Methods: Data on patients undergoing loop electrosurgical excision procedure for persistent low-grade abnormal cervical smear results from January 2008 to December 2009 at Princess Margaret Hospital, Hong Kong were retrieved from the Hospital Authority Endoscopy Record System. Colposcopic findings, loop electrosurgical excision procedure histology, and patients’ outcomes were reviewed through the Electronic Patient Record system, and the information was supplemented by follow-up telephone calls.
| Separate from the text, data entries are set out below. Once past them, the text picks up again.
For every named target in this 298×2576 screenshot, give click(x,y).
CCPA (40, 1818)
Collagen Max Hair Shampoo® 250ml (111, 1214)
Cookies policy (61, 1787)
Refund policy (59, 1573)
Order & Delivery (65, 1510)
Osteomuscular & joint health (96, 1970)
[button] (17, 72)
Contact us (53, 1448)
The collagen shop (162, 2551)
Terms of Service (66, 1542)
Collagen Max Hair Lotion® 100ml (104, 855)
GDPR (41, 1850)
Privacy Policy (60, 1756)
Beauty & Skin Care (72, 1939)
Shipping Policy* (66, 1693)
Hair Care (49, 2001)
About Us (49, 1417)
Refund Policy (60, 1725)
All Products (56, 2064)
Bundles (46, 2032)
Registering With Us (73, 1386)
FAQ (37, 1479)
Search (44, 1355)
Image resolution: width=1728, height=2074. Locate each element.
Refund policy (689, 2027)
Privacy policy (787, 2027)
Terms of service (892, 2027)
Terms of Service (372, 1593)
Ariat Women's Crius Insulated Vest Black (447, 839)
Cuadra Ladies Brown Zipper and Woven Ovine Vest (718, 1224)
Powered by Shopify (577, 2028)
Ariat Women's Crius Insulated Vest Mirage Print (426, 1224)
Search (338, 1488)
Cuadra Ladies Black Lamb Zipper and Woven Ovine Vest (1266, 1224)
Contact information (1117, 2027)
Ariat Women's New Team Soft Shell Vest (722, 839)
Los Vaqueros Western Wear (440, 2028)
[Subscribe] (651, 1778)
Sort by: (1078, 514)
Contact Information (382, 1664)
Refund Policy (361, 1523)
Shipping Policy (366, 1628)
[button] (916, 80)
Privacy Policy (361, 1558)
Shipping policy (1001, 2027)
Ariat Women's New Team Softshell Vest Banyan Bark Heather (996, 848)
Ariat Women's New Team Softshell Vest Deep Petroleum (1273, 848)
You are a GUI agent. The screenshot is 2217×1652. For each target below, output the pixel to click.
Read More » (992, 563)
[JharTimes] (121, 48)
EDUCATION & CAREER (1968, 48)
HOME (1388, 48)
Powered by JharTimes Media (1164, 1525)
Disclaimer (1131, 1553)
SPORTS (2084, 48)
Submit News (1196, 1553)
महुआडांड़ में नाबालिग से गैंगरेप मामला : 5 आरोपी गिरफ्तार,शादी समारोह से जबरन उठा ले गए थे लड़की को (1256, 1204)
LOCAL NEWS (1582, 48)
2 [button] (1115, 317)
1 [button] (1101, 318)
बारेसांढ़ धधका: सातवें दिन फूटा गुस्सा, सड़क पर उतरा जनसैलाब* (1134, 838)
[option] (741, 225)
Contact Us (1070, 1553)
Results: A total of 123 patients were included in the study. The median follow-up duration was 3.6 years. In 87 (70.7%) patients, their follow-up cervical smears became normal after loop electrosurgical excision procedure, while the remaining 36 (29.3%) patients had persistent or recurrent abnormal cervical smear results. Patients aged ≥50 years were significantly more likely to have abnormal cervical smear results after loop electrosurgical excision procedure than those <50 years (50.0 vs. 21.3%, p=0.002). There was no correlation between prior colposcopic biopsy results, loop electrosurgical excision procedure histology, or margin status and recurrence of abnormal cervical smear results. In 13 (10.6%) patients, the final pathology was high-grade lesions (cervical intraepithelial neoplasia 2 or 3). The incidence of high-grade cervical intraepithelial neoplasia was similar in patients with prior colposcopic biopsy results of cervical intraepithelial neoplasia 1 or koilocytosis. The commonest complication was secondary haemorrhage, which occurred in 13 (10.6%) patients.
Conclusions: Loop electrosurgical excision procedure should be offered to women with persistent low-grade abnormal cervical smear results, whether the colposcopic cervical biopsy showed cervical intraepithelial neoplasia 1 or koilocytosis. Follow-up cervical smears after loop electrosurgical excision procedure in patients aged ≥50 years should be reinforced as they are more likely to have subsequent abnormal cervical smear results.